Cash assistance provides direct cash aid to over 600,000 New York individuals and families with the lowest incomes—many with disabilities, health challenges, or caregiving responsibilities. Often, New Yorkers turn to cash assistance as a last resort after hardships like separation, domestic violence, homelessness, illness, or losing a family member.

Having grown up in a family that relied on cash assistance, I know this reality all too well. Shortly after my birth, my father lost his job as a NYC Transit police officer and left our family a few years later. My mother, left to raise three children on an unlivable income as a family day care provider, went on public assistance so that we could survive as a family.
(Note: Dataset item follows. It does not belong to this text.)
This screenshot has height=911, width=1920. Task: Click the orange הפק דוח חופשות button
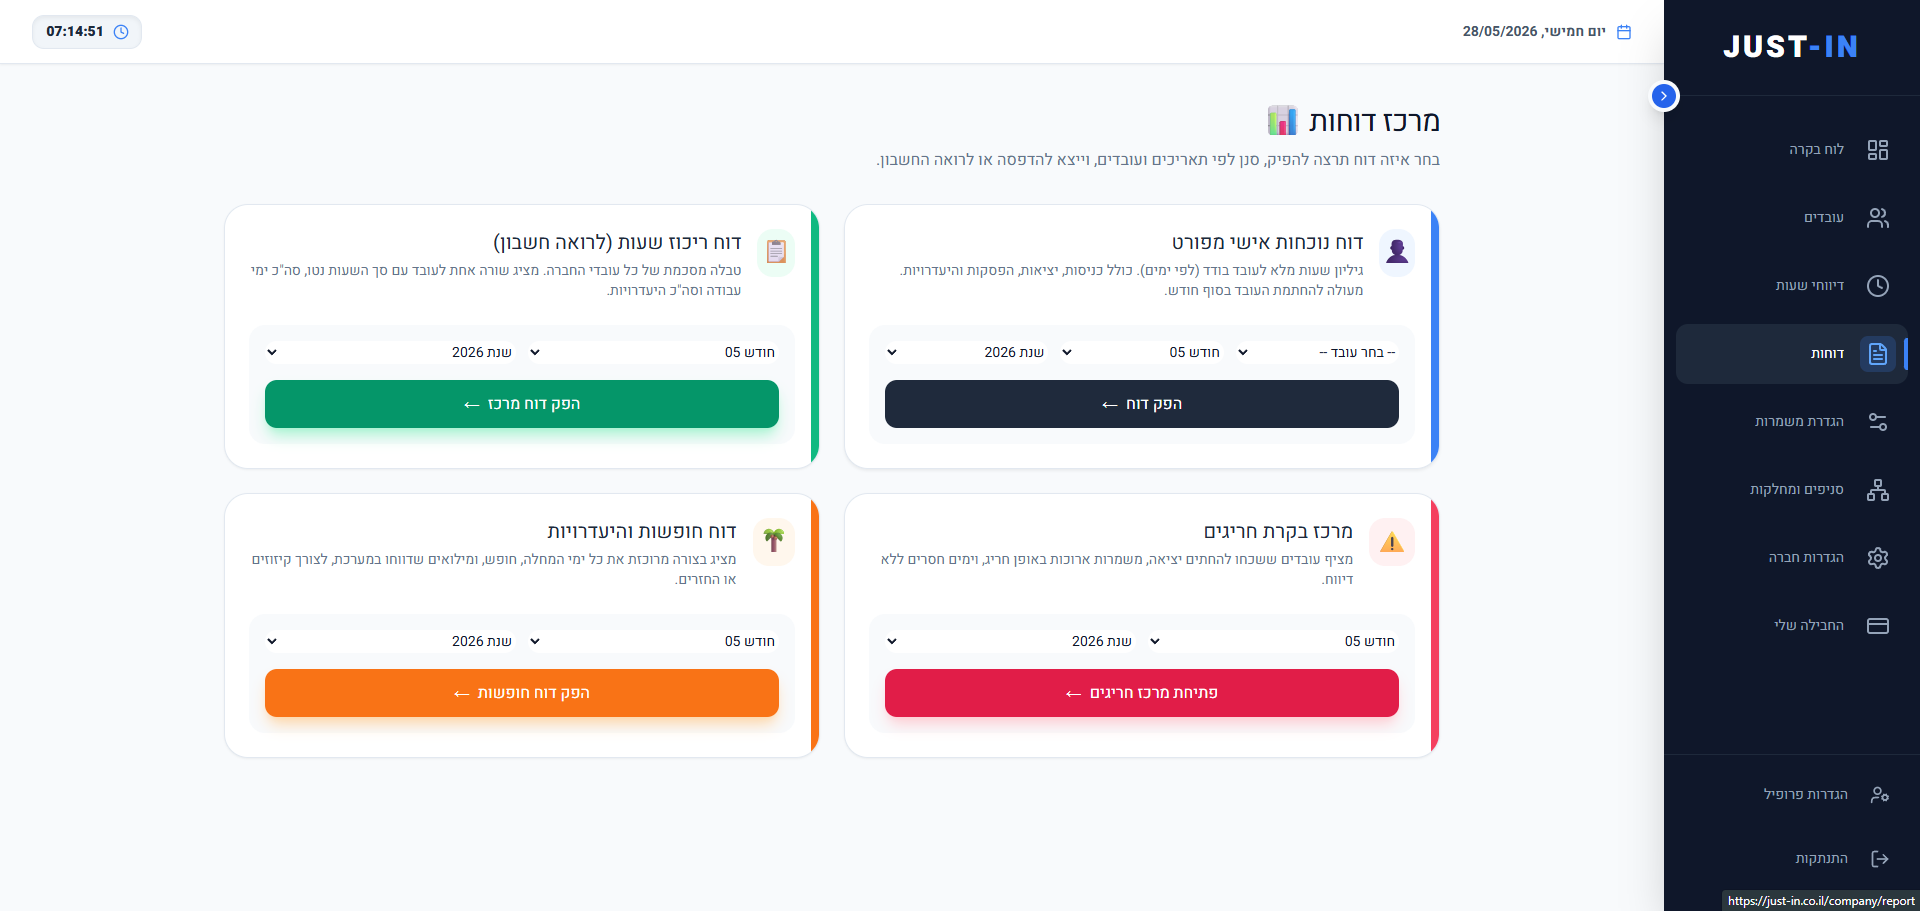coord(522,693)
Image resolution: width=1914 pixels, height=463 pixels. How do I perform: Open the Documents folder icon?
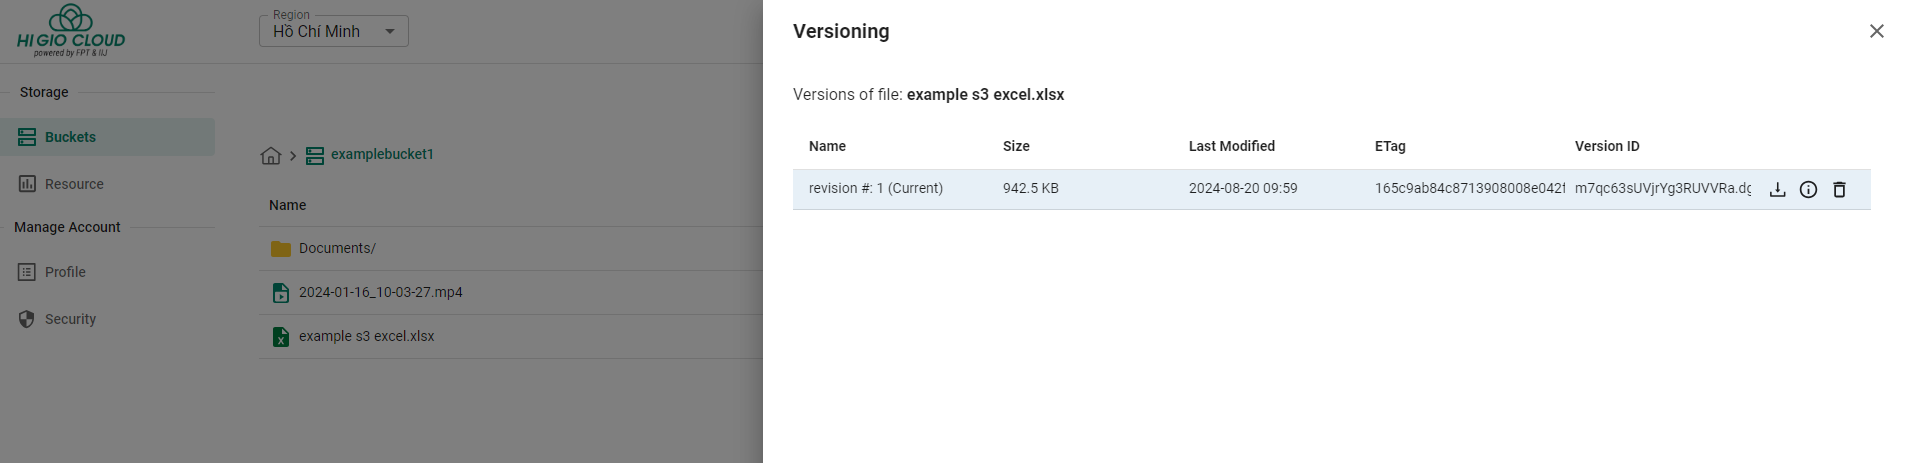coord(281,249)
Before we went on public assistance, my sisters attended “Prep for Prep”—a program dedicated to moving underserved children from public to independent schools. They received scholarships to attend a very prestigious private school. After we went on assistance, I received financial aid to attend the same school. For my mother, having all three of her children graduate from private school was an opportunity for economic advancement.
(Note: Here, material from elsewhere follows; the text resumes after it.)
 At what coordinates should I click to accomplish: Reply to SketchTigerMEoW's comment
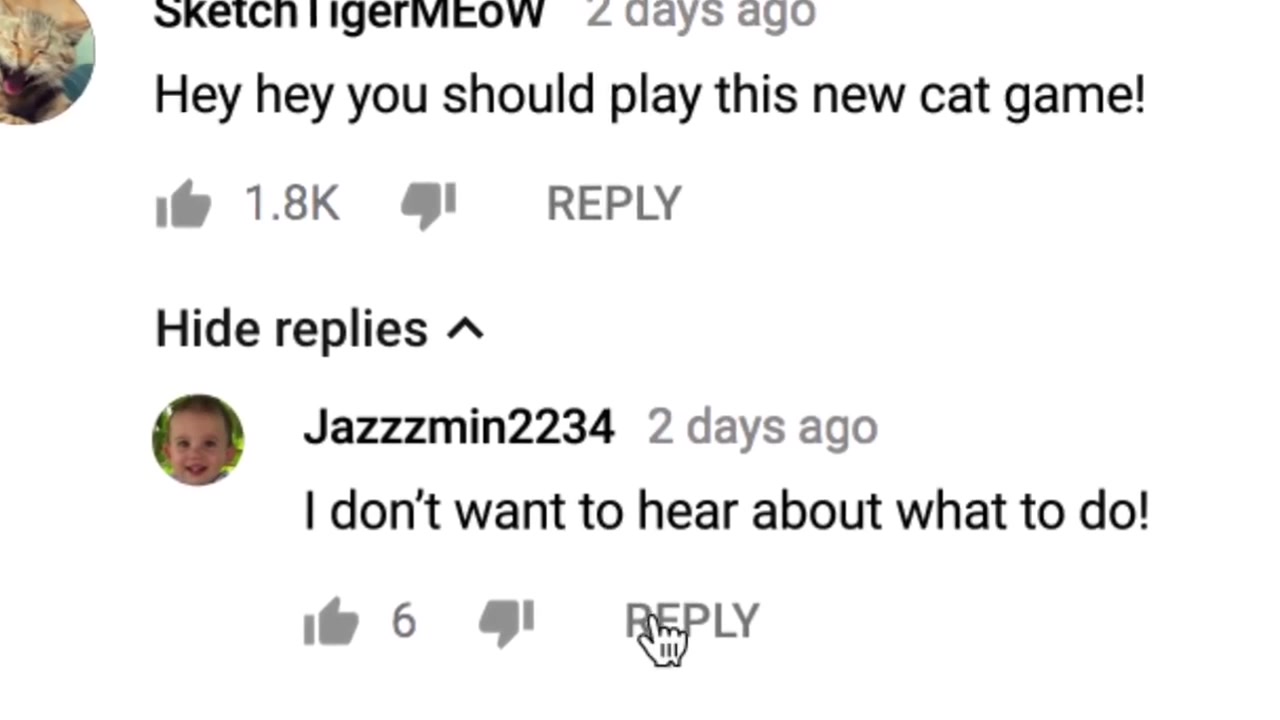(613, 204)
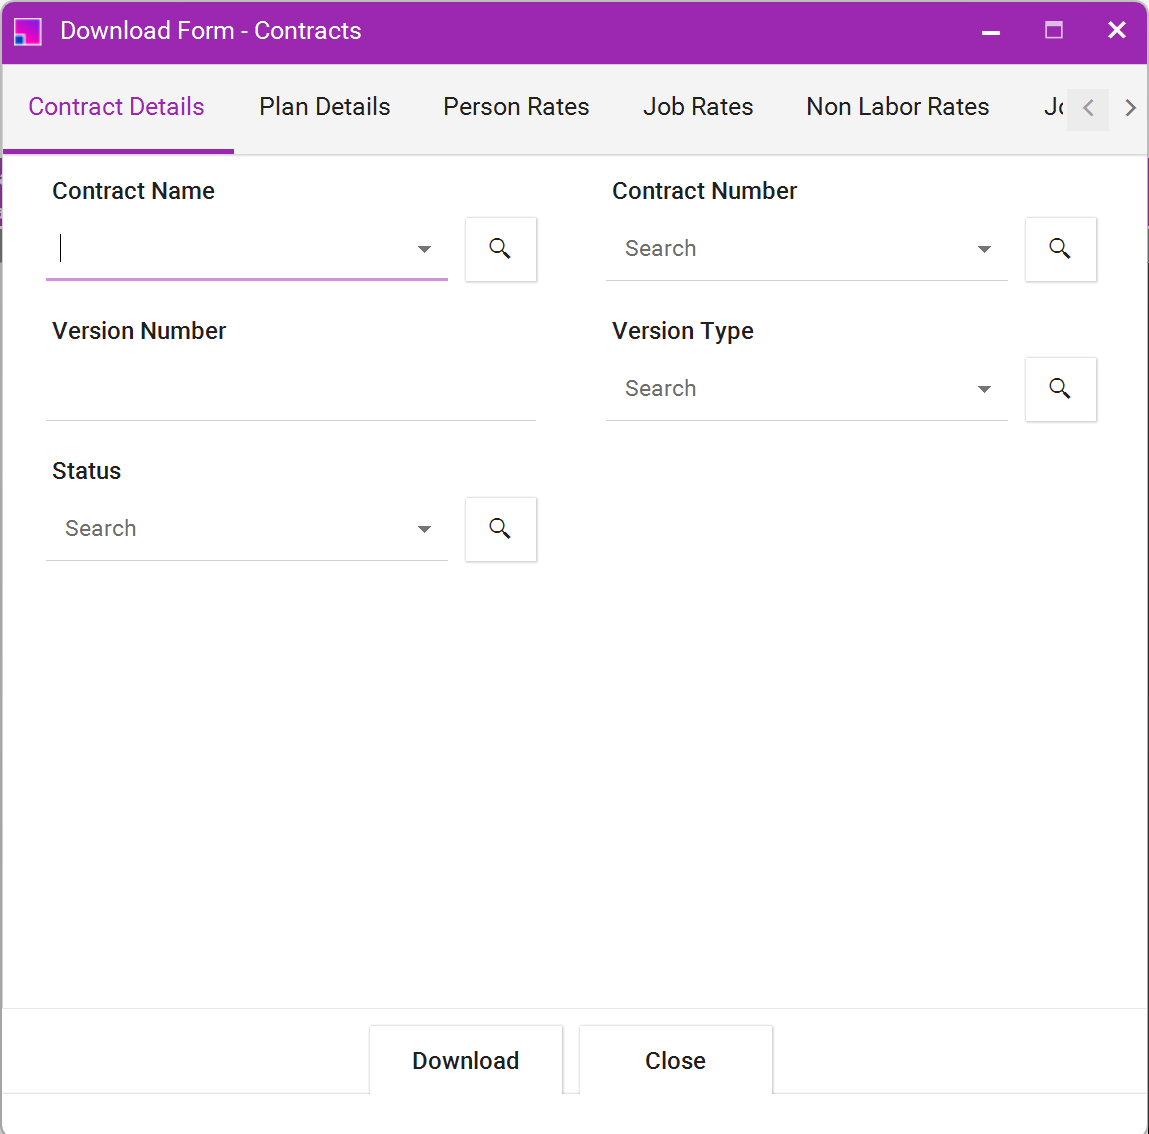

Unfortunately, the small amount of tuition she was asked to contribute to our education put us at risk of losing our public assistance. My mother made the difficult decision to prioritize our education, a choice that had a devastating financial impact on our family for many years but ultimately yielded lasting economic and social benefits.

My story may seem unique. Yet it echoes what we at FPWA hear from many cash assistance recipients today. We hear about the impossible choices recipients face, who feel “stuck” between pursuing full-time employment and losing their benefits. They want to open businesses, pursue higher education, and give back to families like theirs, but face real barriers from a system meant to provide support.

Archaic eligibility criteria and endless administrative hurdles make it difficult to access these benefits, which remain completely detached from economic reality. The maximum benefit for a New York City family of three, for example, is just $789 a month. A true cost of living measure will reveal how far below economic security this falls. Clearly, it’s insufficient for a family to survive on, much less live with dignity.

In March, statewide advocates anticipated movement on this issue when the Assembly proposed a partial grant increase in their budget, raising the monthly basic needs subsidy from $389 to $614 for a family of three. While not fully tackling economic deprivation, it would have helped alleviate deep poverty and assist New Yorkers in need.

The benefits not only fall short of stabilizing families but also fail to meet basic needs. We’ve heard countless stories of recipients going without food and essentials. For instance, a mother had to quit her job due to unaffordable childcare for her disabled son, often skipping meals and going without basic hygiene items to ensure he’s fed. A formerly homeless 27-year-old, grappling with PTSD and depression, explained the challenges of making ends meet even with careful budgeting, often having to skip meals when funds run low. Similarly, a mother of two teenage girls, a survivor of domestic violence currently residing in an emergency shelter, described the difficulty of providing enough food for her growing children, illustrating the harsh reality faced by many cash assistance recipients.

Like mine, these are stories of resilience. Despite the narratives perpetuated in political discourse and the media, cash assistance recipients aren’t exploiting others’ efforts. They’re our friends, neighbors, parents, children, aspiring professionals, and future leaders striving to improve their lives and those of their families.

In one of the richest states in one of the richest countries in the world, it is morally unjustifiable for so many to struggle meeting basic needs. We have the power to eradicate deep poverty and provide all New Yorkers with the means to attain economic security, pursue aspirations, and live with dignity. It’s past time for the state budget to reflect this vision.

That’s why FPWA has launched an ambitious new project to amplify the voices of those marginalized by media and public perception. Through our Cash Assistance Story Collection Series, we’ll spotlight recipients’ experiences, shedding light on the impact of our moral shortcomings in aiding the poor. It also presents an opportunity to hear stories of strength, dreams, and progress.

We hope that this work will catalyze change, urging our state to fulfill the promise of its motto— “Excelsior,” or ever upward—for all its residents.

Rev. Dominique C. Atchison is FPWA’s director of membership and strategic partnerships.